I've taken a job that seems to offer a lot of opportunity to expand my experience and move into a bigger role, but I'm continually bogged down with projects that are time-consuming and far from challenging - or even interesting. How can I deflect unwanted work in favour of projects that most interest me, and best show off my potential for a bigger role?


The most important thing to keep in mind is that you can't simply say "no thanks" when someone asks you to write your 100th press release or review another marketing brief. And you can't tell your manager you have absolutely no interest in the latest project that has landed on your desk.

What you can and should do, however, is be strategic in shifting a portion of your workload, over time, in favour of tasks that are interesting and challenging to you.

Strategically redirect

If you find yourself stuck doing unchallenging work, you have to speak up and find a way to redirect your workflow. The best way to do this is by knowing in advance which alternative or additional projects you would like to work on and then approaching your manager with several ideas about how to make that shift happen gradually. Think of the conversation not as an "either, or" but as an "in addition to."

Learn a new skill

One way to start the dialogue is to identify a project or task you'd like to work on that will accelerate your learning curve. Ask for assignments that are a stretch for you and acknowledge your desire to continue to push yourself to new levels. Highlight to your manager that you're trying to stretch yourself and frame the discussion in terms of how you can add the most value to your organization (while also acknowledging that you're not feeling particularly challenged with your current workload). Ask for opportunities to engage in more challenging work over the next few months as opposed to asking for a total redesign of your immediate workload.

Help others

Think about ways that you can assist colleagues with projects that appear more interesting. Is there a cool product launch or new marketing campaign that you'd love to be involved with? If you let your boss know that you're interested in helping a team in need, you accomplish two goals: first, getting more interesting or meaningful work; and second, helping colleagues meet their needs with your particular skill set.

Aim to stand out

Think about areas where you'll excel and where you can put your natural talents to work. Offer to work on something in the near term where you know you can hit the ball out of the park. If you have strong writing skills, offer to lend a hand writing a report, reviewing a team memo or helping to draft a new policy. Make sure to put those writing skills to use with activities considered outside your traditional role, so you can show how great you are while getting exposure to new ideas or projects.


You can also actively manage your workload by highlighting specific people or groups that you would like to work with and gain exposure to. There's nothing wrong with being blunt and letting your manager know that you've heard great things about Brian and his group, or you're eager for an opportunity to collaborate with Susan's R&D team. Raise your hand and ask for projects that will give you exposure to a variety of people so you can build your network and increase your profile within the company.

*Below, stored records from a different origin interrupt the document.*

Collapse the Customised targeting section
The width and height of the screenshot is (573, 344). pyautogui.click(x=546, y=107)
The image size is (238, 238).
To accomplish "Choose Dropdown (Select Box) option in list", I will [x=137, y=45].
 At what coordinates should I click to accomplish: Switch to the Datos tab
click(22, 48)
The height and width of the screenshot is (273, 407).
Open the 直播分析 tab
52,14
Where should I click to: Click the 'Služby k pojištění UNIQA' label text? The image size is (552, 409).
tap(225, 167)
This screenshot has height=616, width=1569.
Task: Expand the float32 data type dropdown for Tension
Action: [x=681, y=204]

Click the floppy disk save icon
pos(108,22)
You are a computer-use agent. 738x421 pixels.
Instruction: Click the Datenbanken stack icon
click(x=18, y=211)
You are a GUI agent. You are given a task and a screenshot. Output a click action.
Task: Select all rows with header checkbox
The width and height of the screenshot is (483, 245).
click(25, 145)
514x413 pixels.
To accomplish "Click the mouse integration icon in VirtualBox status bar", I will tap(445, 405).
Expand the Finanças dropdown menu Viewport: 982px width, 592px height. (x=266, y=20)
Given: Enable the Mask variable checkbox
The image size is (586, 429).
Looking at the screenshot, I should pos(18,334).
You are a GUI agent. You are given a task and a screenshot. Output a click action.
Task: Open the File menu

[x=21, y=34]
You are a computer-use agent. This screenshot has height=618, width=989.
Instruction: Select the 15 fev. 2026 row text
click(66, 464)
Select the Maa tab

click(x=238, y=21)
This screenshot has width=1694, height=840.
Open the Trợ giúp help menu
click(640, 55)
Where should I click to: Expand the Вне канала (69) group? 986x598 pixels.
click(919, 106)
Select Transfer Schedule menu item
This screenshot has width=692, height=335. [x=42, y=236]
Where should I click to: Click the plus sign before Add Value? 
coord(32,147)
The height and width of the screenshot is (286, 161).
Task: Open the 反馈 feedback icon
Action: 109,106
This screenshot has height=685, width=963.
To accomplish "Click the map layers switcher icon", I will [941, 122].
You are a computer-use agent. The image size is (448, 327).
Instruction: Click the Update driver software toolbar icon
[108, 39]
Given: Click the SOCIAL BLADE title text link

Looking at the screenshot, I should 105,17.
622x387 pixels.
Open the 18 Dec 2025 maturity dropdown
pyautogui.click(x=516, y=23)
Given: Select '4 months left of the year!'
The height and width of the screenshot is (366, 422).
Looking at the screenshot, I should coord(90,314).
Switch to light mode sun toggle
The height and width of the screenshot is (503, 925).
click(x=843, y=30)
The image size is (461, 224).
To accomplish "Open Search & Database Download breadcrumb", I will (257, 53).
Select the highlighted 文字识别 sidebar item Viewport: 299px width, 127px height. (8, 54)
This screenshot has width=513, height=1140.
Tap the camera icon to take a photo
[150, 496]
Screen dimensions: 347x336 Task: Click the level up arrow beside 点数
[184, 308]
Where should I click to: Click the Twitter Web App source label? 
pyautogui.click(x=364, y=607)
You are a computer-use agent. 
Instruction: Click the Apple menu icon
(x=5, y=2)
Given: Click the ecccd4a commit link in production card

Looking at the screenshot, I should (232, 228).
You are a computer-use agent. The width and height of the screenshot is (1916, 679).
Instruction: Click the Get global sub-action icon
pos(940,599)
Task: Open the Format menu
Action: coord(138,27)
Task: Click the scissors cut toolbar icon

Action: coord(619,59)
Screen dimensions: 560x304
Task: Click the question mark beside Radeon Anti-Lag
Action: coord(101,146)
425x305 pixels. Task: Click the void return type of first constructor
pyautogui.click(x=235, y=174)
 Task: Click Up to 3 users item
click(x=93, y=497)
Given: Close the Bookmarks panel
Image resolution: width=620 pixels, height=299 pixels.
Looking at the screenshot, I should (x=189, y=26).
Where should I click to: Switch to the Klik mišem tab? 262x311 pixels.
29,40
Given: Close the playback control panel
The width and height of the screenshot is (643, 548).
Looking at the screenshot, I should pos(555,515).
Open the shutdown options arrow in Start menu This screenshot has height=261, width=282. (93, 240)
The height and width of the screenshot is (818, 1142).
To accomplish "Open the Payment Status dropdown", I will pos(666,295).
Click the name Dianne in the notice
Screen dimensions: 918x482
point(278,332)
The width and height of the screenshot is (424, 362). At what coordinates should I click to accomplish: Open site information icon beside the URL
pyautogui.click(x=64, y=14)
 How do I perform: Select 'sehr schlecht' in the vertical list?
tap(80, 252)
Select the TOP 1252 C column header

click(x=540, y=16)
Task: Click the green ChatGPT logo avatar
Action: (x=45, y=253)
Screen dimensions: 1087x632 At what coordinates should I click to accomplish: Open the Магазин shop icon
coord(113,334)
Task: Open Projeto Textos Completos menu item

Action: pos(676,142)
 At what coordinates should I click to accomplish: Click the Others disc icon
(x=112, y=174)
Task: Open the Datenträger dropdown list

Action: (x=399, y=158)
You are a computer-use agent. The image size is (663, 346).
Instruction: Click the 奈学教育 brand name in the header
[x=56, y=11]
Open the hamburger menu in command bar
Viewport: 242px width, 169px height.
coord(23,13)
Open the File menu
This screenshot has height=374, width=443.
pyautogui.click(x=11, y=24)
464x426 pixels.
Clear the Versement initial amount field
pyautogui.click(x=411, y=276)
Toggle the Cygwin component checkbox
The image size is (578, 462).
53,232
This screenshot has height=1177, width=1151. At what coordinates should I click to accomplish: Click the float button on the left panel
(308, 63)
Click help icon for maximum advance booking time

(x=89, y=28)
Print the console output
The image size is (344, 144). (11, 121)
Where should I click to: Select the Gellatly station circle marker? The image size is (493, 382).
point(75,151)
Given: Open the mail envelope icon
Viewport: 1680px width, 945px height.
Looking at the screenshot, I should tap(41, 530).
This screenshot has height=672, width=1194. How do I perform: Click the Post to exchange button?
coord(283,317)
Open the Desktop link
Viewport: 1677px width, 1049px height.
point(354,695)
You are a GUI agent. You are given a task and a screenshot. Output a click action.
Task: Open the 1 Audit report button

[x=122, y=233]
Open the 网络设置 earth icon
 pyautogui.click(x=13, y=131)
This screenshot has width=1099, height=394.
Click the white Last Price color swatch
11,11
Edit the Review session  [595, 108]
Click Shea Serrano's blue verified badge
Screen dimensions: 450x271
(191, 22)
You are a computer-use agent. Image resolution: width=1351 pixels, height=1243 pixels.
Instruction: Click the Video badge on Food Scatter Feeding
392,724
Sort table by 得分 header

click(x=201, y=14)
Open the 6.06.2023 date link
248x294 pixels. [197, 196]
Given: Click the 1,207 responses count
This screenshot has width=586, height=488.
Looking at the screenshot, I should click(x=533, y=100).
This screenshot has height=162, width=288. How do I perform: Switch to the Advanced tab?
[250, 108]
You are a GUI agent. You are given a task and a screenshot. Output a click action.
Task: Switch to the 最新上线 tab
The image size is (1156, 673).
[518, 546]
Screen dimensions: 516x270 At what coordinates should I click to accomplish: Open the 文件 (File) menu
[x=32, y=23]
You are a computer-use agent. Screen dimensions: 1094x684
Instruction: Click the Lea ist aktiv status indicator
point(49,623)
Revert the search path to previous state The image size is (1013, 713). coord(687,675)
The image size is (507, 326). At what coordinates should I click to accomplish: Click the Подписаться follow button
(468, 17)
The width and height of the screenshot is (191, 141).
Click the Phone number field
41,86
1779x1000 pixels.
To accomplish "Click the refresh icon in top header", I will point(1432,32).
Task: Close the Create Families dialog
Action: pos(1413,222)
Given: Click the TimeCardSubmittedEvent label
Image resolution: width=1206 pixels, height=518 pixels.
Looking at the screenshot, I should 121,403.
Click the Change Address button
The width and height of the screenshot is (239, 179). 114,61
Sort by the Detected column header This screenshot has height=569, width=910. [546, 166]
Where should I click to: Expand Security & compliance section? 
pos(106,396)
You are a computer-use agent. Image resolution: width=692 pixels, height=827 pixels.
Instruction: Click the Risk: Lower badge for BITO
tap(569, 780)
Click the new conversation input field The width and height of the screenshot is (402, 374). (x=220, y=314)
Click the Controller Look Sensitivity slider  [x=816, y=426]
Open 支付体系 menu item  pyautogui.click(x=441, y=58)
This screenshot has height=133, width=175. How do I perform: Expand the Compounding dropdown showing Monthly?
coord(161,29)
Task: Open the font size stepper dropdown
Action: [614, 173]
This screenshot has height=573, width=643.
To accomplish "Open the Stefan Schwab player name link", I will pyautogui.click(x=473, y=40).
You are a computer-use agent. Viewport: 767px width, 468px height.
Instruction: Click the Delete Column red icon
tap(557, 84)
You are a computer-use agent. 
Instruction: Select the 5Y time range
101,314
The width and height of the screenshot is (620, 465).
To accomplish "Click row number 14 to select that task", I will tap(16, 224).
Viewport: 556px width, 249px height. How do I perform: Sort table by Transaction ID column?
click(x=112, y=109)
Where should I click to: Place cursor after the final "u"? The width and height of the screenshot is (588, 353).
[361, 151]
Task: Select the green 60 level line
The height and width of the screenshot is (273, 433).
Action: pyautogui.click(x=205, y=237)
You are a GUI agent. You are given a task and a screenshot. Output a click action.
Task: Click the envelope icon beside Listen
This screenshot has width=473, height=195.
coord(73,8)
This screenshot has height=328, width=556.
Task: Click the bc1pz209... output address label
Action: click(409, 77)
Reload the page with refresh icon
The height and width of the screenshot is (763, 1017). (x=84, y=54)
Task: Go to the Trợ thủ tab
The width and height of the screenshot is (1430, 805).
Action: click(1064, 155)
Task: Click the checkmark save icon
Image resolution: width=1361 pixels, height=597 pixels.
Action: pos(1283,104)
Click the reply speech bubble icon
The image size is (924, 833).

The most important factor is to focus the conversation on how you can add value to your organization by putting your talents to use elsewhere and/or by increasing your own learning curve.

If your manager pushes back and insists that you continue doing your job "as is," then, at the very least, try to negotiate some concessions. For example, work out a trade - "I'm happy to continue what I'm required to do if you will give me a chance to try my hand at something new and interesting in the next few months."

Jodi Glickman is president of Great on the Job, a Chicago-based workplace consulting firm.